Assignment: Search the data for the word "screenshot" and copy every line where it occurs.
-- Task input follows --
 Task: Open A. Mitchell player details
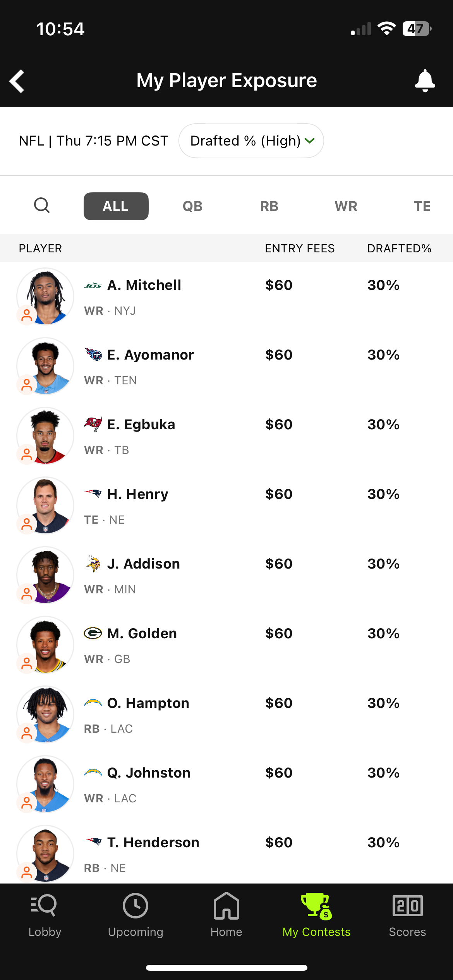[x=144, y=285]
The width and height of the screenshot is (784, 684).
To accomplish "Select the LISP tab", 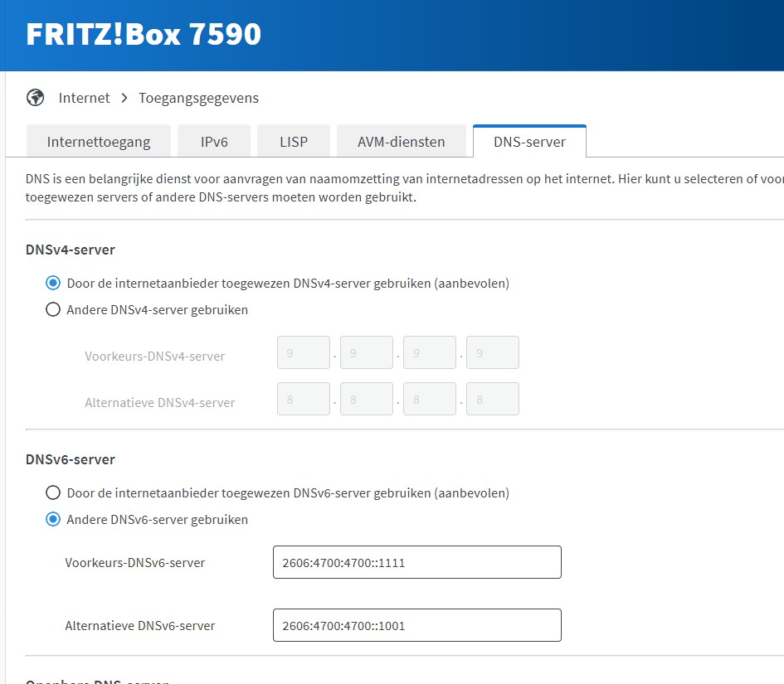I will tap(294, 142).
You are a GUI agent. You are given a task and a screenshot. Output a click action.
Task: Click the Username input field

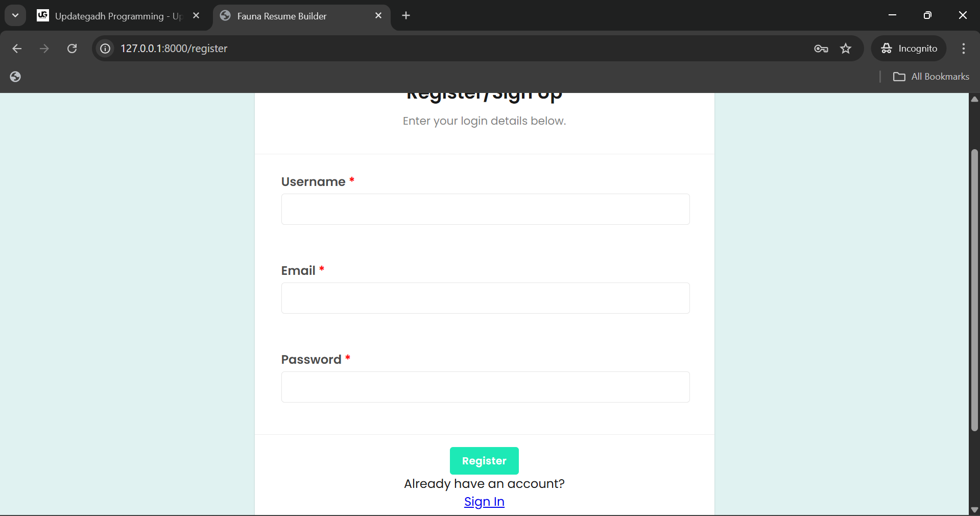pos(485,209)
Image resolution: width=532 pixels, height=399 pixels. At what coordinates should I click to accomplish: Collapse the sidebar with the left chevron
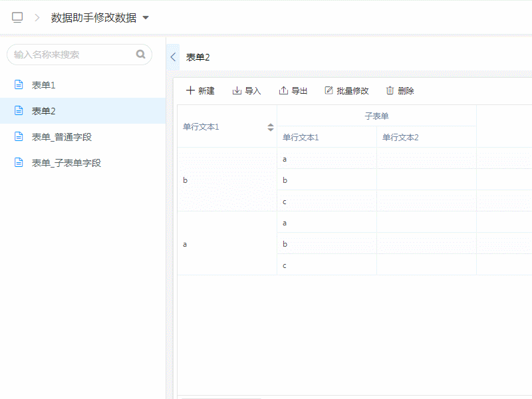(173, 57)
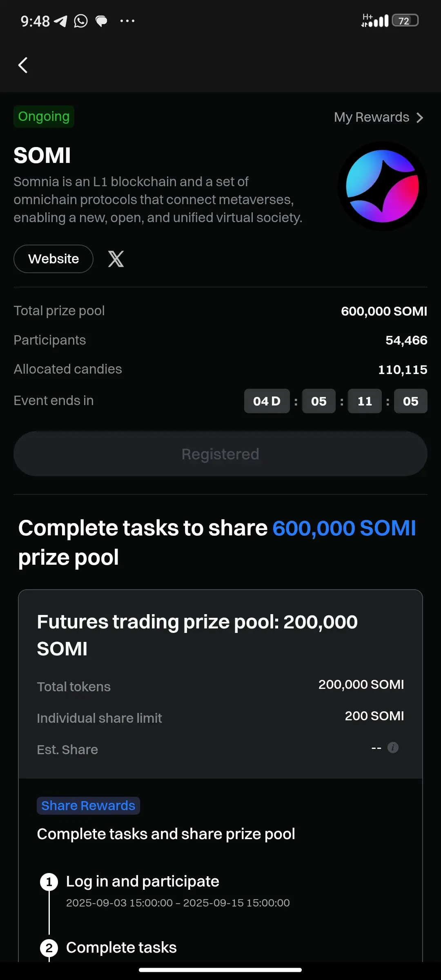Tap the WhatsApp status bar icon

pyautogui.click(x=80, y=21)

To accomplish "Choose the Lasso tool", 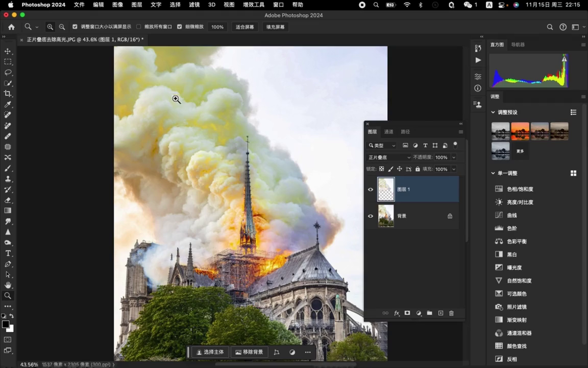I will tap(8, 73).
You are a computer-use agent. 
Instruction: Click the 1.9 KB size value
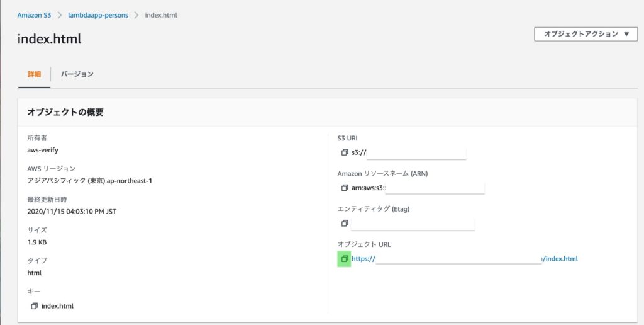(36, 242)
-- Task input concluded --
-- Task input follows --
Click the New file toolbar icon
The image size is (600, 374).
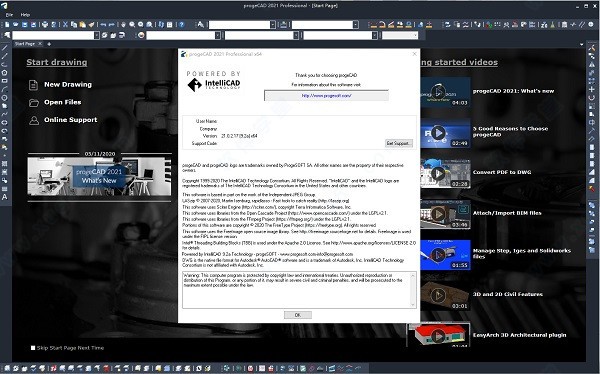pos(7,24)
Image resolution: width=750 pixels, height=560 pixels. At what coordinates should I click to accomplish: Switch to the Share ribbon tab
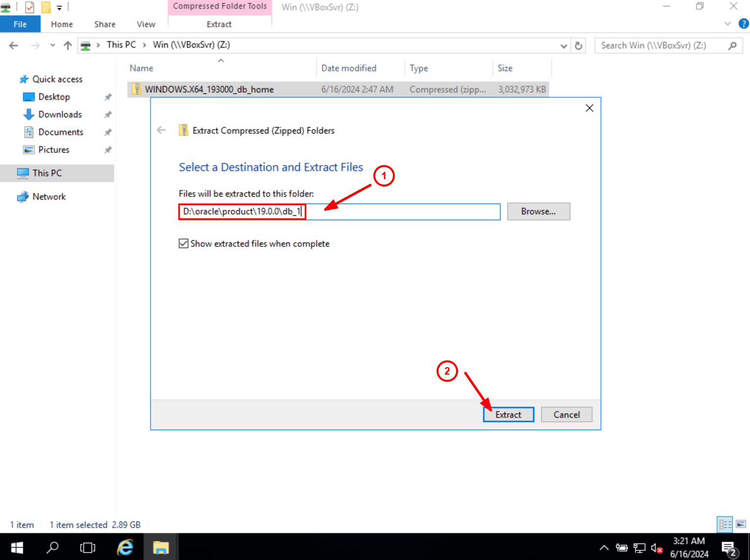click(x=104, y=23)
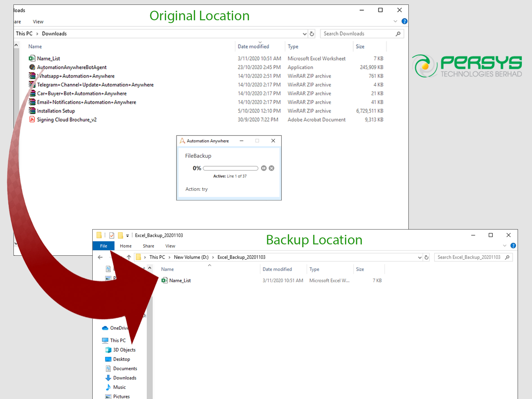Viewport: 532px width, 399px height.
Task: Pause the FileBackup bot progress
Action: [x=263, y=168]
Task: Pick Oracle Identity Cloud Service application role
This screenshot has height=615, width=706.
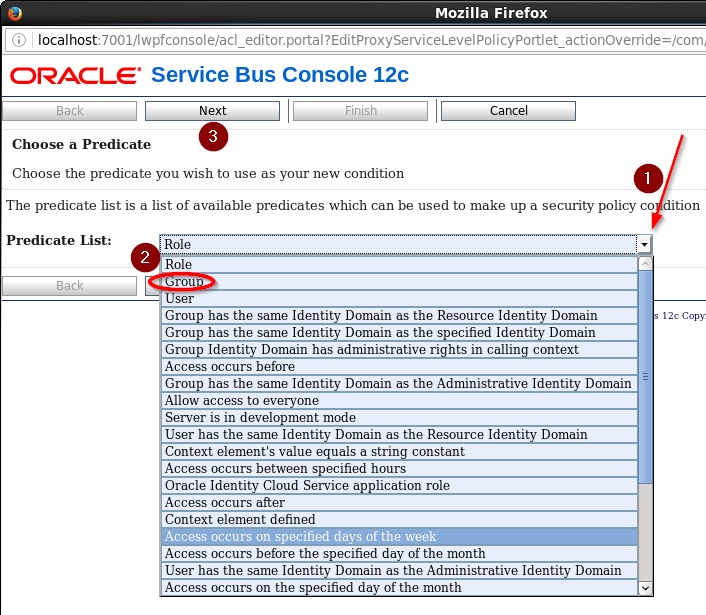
-- Task input concluded --
-- Task input follows --
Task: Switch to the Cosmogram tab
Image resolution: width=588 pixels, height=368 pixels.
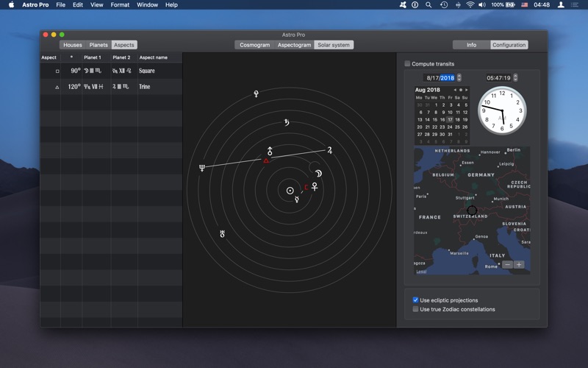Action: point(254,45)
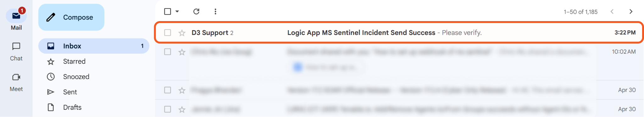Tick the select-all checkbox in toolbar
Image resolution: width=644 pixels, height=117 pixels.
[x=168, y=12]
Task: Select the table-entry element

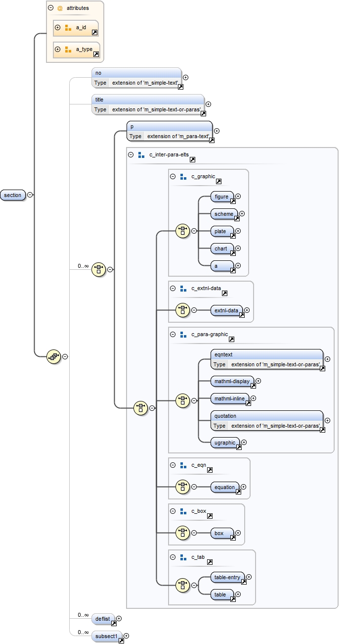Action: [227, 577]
-- Task input concluded --
Result for this exercise:
The width and height of the screenshot is (784, 684).
You are a GUI agent. You are given a task and a screenshot. Output a click action.
This screenshot has height=615, width=706.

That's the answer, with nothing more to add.